Le Réseau national des observateurs des ressources naturelles (RENOI) a dénoncé l’exploitation illégale du bois dans le territoire de Bolomba, province de l’Équateur, lors d’une conférence de presse à Kinshasa le 26 septembre 2024.
Cette dénonciation est consécutive à des multiples signalements émanant des médias, des organisations de défense des droits humains et des notables locaux.
Hypolite Iyuku, membre du RENOI, a révélé qu'une cargaison d’environ 3.300 m³ de bois d’œuvre, soit près de 900 grumes de différentes espèces, provenait du secteur de Losanganya. Cette cargaison a été acheminée à Kinshasa à bord du navire MB SCIBOIS II, qui a été saisi par les autorités le 6 septembre 2024, au port général de Maluku.
Pour vérifier les faits, le RENOI a mené une mission de monitoring du 19 au 20 septembre dans plusieurs ports de Maluku, y compris ceux des Terres Jaunes et SCIFOR. Les résultats de cette mission ont confirmé la présence de la cargaison suspecte, renforçant les inquiétudes quant à l’exploitation illégale des ressources forestières dans la région.
Face à cette situation alarmante, le RENOI appelle le parquet général près la Cour d’appel de Kinshasa/Matete à porter l’affaire devant un tribunal compétent pour un jugement approprié. L’organisation insiste également sur la nécessité de surveiller la cargaison pour éviter toute dérive avant la conclusion du dossier.
Le RENOI a également formulé des recommandations au gouvernement, notamment au ministère de l’Environnement, Développement durable. Parmi ces recommandations figurent la résiliation et l'annulation des contrats de concessions forestières problématiques, ainsi que la mise en place de missions conjointes de suivi dans les zones concernées.
La conférence de presse, animée conjointement par des notables de Bolomba et des membres du RENOI, a mis en lumière les efforts de cette plateforme qui lutte contre l’exploitation illégale des ressources naturelles. Le RENOI s'engage à assurer une observation indépendante et crédible des activités forestières, tout en plaidant pour une gestion durable des ressources naturelles en République démocratique du Congo.

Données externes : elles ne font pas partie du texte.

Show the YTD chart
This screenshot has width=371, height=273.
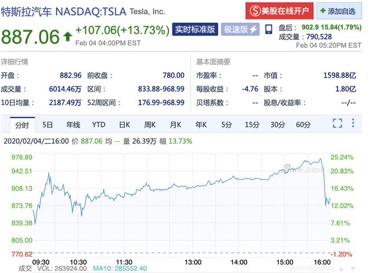coord(98,124)
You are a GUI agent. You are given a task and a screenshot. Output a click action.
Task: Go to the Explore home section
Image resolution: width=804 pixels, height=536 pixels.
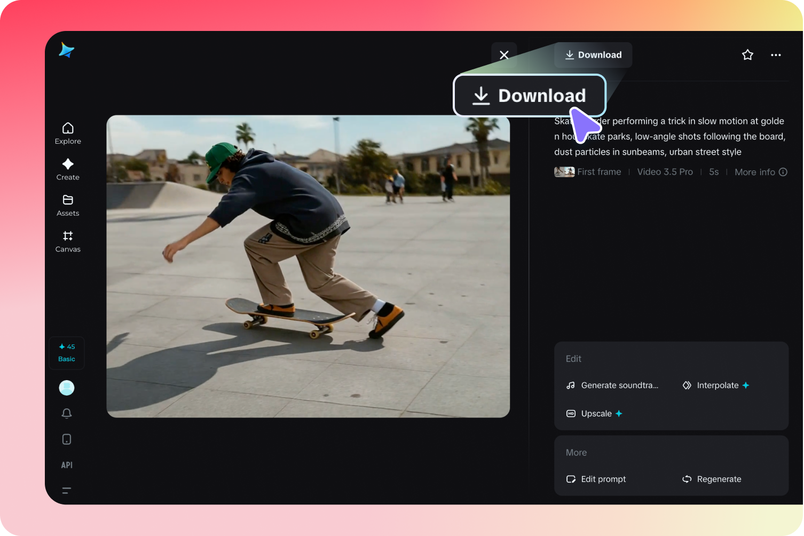pyautogui.click(x=67, y=133)
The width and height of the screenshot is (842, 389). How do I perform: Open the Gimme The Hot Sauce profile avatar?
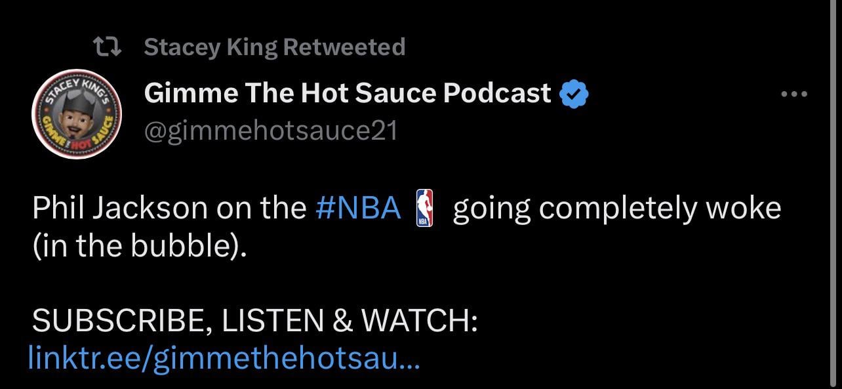(x=79, y=114)
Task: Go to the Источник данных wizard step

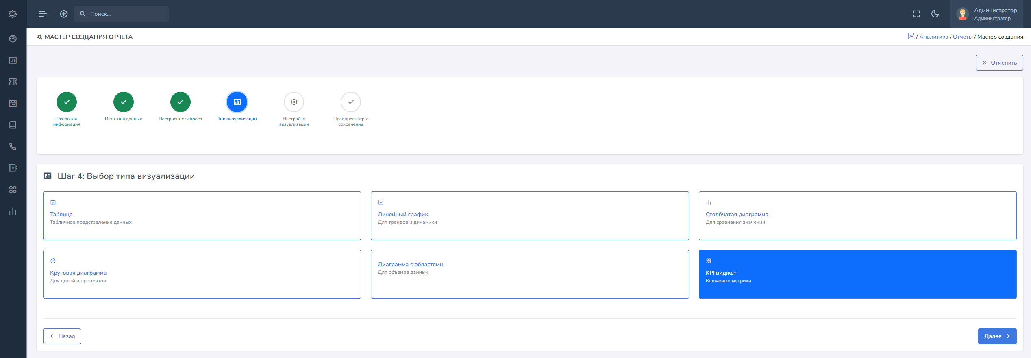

Cette affaire souligne l’urgence d’agir pour protéger les forêts congolaises, patrimoine vital pour l'environnement et les communautés locales.
Il est important de souligner que la République démocratique du Congo dispose du deuxième grand massif forestier au monde après le Brésil. Estimée à près de 155 millions d’hectares, la superficie forestière de la RDC attise les industriels du bois de par le monde. Cependant, l’exploitation du bois d’œuvre dans plusieurs provinces forestières pose un réel problème, à cause notamment de la corruption à tous les niveaux, de la non-application de la loi forestière et de l'impunité.